And it is Marx who said that all philosophies are ideologies, reflections of the existing economic mode of production. Sartre is claiming for Marxism, that it is the philosophy of the proletariat, a philosophy which most completely reflects the class conflict of our own time, and that Marxism will remain inescapable until the proletariat is liberated from its oppression, Caesar's power, and becomes the master class. How does Sartre defend his claim that it is specifically Marxism that is the inescapable philosophy of our time? He supports this bold claim only by the sweeping statement that the modern period in history has been dominated by just a few philosophers. There has been the age of Descartes and Locke, the age of Kant and Hegel, and there is now the age of Marx. There is no going beyond any of these great systems of thought, Sartre, until changes take place in the economic relations which these philosophies reflect.
And while Marxism is dominant, as it is now, we are compelled to be Marxists to think in terms of Marxian philosophy. But then you will want to ask Sartre what becomes of existentialism, the philosophy of the human subject, free from causal determinism, free to give the world its own meaning, isolated in its dreadful, proud freedom. Sartre's answer is that existentialism he now sees belongs to the class of small philosophies which are parasites, hovering on the margins of the dominant philosophy. Existentialism can, however, be integrated into Marxism, the dominant philosophy by supplying Marxism with subjectivism, with the existentialist emphasis upon concrete human existence in concrete situations. Existentialists concern for the human subject will give a human dimension to the scientific abstractions and the dialectical necessities of mature Marxism.
But that is existentialism's only purpose. From the day when Marxism takes on a human dimension, says Sartre, existentialism will no longer have a reason for being. But in the critique of dialectical reason where Sartre was to have demonstrated the power of existentialism to humanize Marxism, to bring the human subject back into the scientific scenario of Marx. The concrete human subject has disappeared from sight into the organized social group. How then can we explain Sartre's radical conversion from existentialism to Marxism? Sartre wanted to describe the total freedom of the modern urban, rootless, disaffected intellectual in the modern world. And at the same time, he wanted to idealize total freedom as the only truly human and redeemable aspect of our lives.
The result, Sartre has had to take an extreme position to achieve the total freedom of conscious being he has isolated me, has an empty, negating consciousness with nothingness at my core rather than a substantial self. I have no foundation in myself, no essence, no human nature to set a standard for me. I have no foundation in nature itself, which is hostile, nauseating, and viscous.
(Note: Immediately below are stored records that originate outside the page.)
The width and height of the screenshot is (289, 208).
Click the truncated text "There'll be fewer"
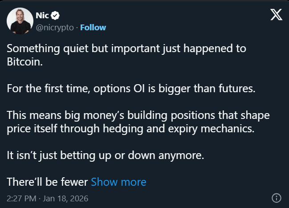[x=48, y=182]
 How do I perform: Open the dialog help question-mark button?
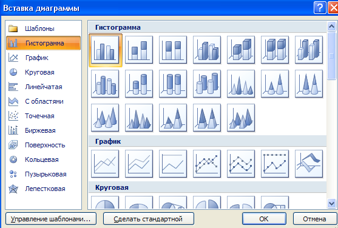click(x=320, y=8)
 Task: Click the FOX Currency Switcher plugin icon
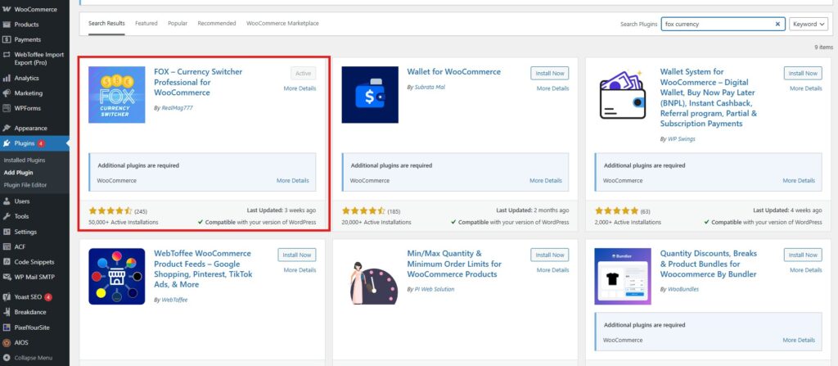point(116,94)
I cannot claim a foundation in any religion or in any philosophical values. I try to fill my nothingness with love, with a foundation in the lover, but this fails. I try to give myself a foundation by various forms of bad faith, all of them fail. One type of bad faith is anti-Semitism. In Sartre's essay, Reflections on the Jewish Question, Sartre says, the key to the problem is to understand the Frenchman who is an anti-Semite. The Frenchman who are anti-Semite, Sessatra, are usually mediocre persons of low social
status, who try to compensate for their insignificance by making a scapegoat of the Jews. These Frenchmen become things like rock-like as Frenchman, claiming that by being French, they have a feeling for France and a mystical French sensibility, which gives them at least a superiority over Jews, even though Jews may be more intelligent. But this pretends to have a foundation in being a rock-like thing as a Frenchman fails. It is self-deception. We are not things. It is in this crisis, this extreme situation, in which total freedom has led to total isolation and despair of any foundation that Sartre makes the leap to Marxism, which will provide the ethics which existentialism lacks, which will provide an ethics of deliverance and salvation. But why did Sartre not recognize that this was bad faith?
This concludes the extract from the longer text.